Here's how this program works:

The word process starts a process rule. An OmniMark program is a collection of rules. A process rule fires when the program is run. It is the equivalent of function "main" in other languages.
The word submit creates an OmniMark source. In this case, the content of the source is the literal string "The doggy in the window costs $24.95.".
The submit also initiates scanning of the source it creates. Scanning is a process in which data is moved from a source to a destination and has a process applied to it as it moves.
The word find defines a find rule. A find rule is a filter for data that is being scanned. The find rule specifies a pattern to be matched in the data and the process to be applied when the data is matched. When a source is scanned by find rules, data that is not trapped streams through to the current output scope. Data that is matched by a pattern is consumed and does not stream through to output. Output generated by the rule is merged with the data streaming to the current output scope.
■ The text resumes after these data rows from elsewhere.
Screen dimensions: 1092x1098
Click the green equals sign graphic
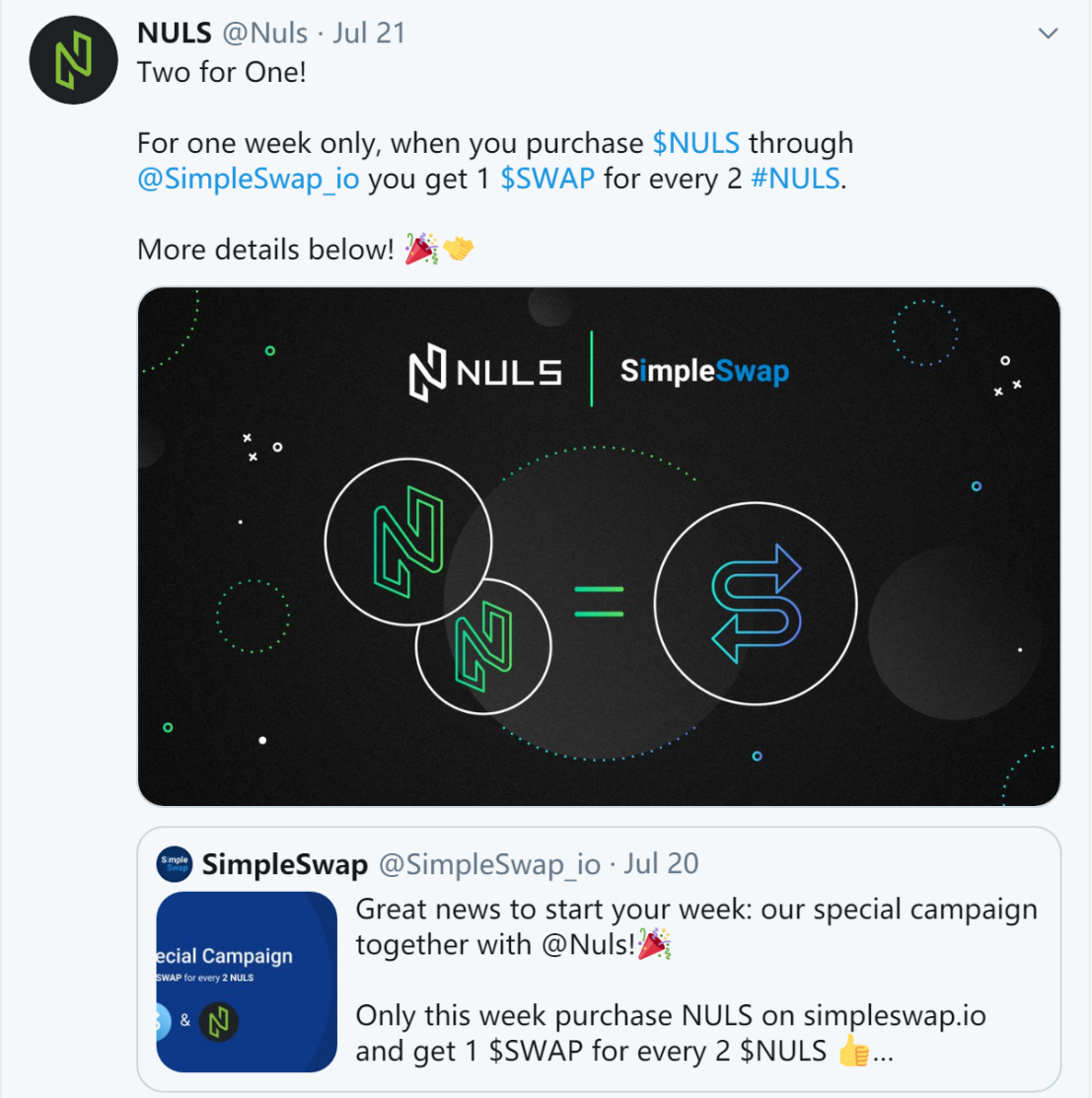[599, 602]
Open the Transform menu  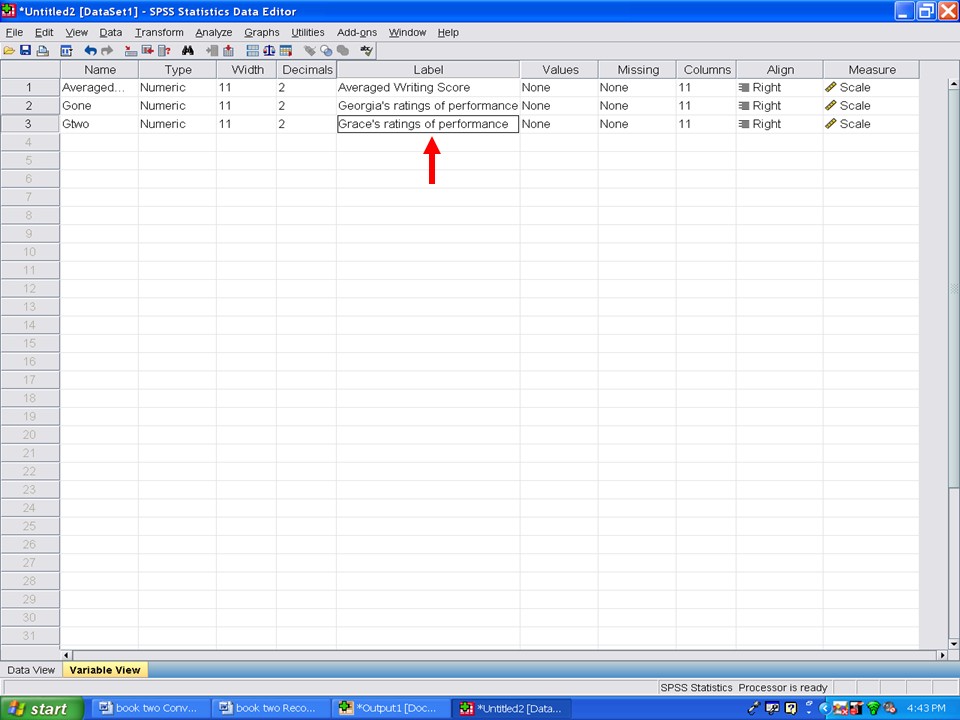tap(159, 32)
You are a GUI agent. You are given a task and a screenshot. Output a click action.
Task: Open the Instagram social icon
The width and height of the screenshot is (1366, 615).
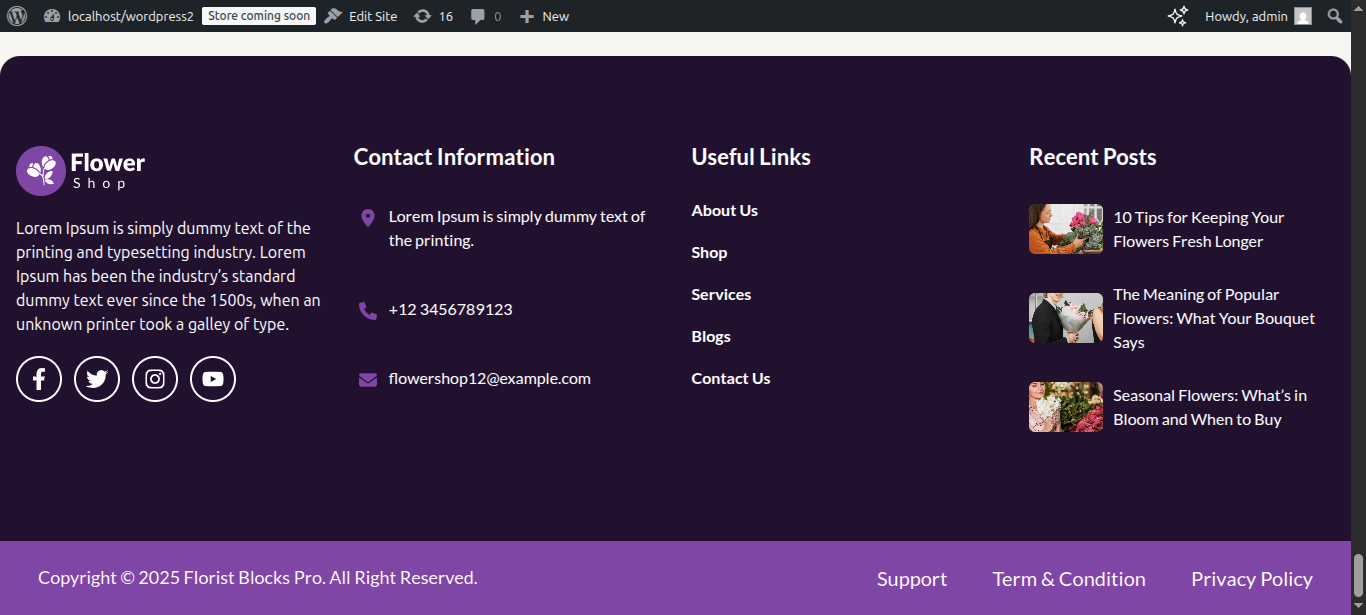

The pattern used in this find rule is designed to match English style dollar values. Leaving out the pattern variable assignments, which we'll discuss in a moment, it looks like this:

  "$" digit+ "." digit{2}

The pattern reads as follows: Match a literal dollars sign ("$"). Then match one or more digits (the keyword digit with a plus sign after it, meaning "one or more"). Then match a literal period {".") followed by exactly 2 digits (digit{2}).

In order for the program to create the proper output it needs to capture the digits that represent the dollars and the cents portions of the matched data. This is done by assigning the matched data to pattern variables, using the pattern variable assignment operator =>. This is the pattern with the pattern variables in place:

  find "$" digit+ => dollars "." digit{2} => cents

When the scanning process encounters a piece of data that matches this pattern it will fire the find rule and the data matched by digit+ will be assigned to dollars and the data matched by digit{2} will be assigned to cents.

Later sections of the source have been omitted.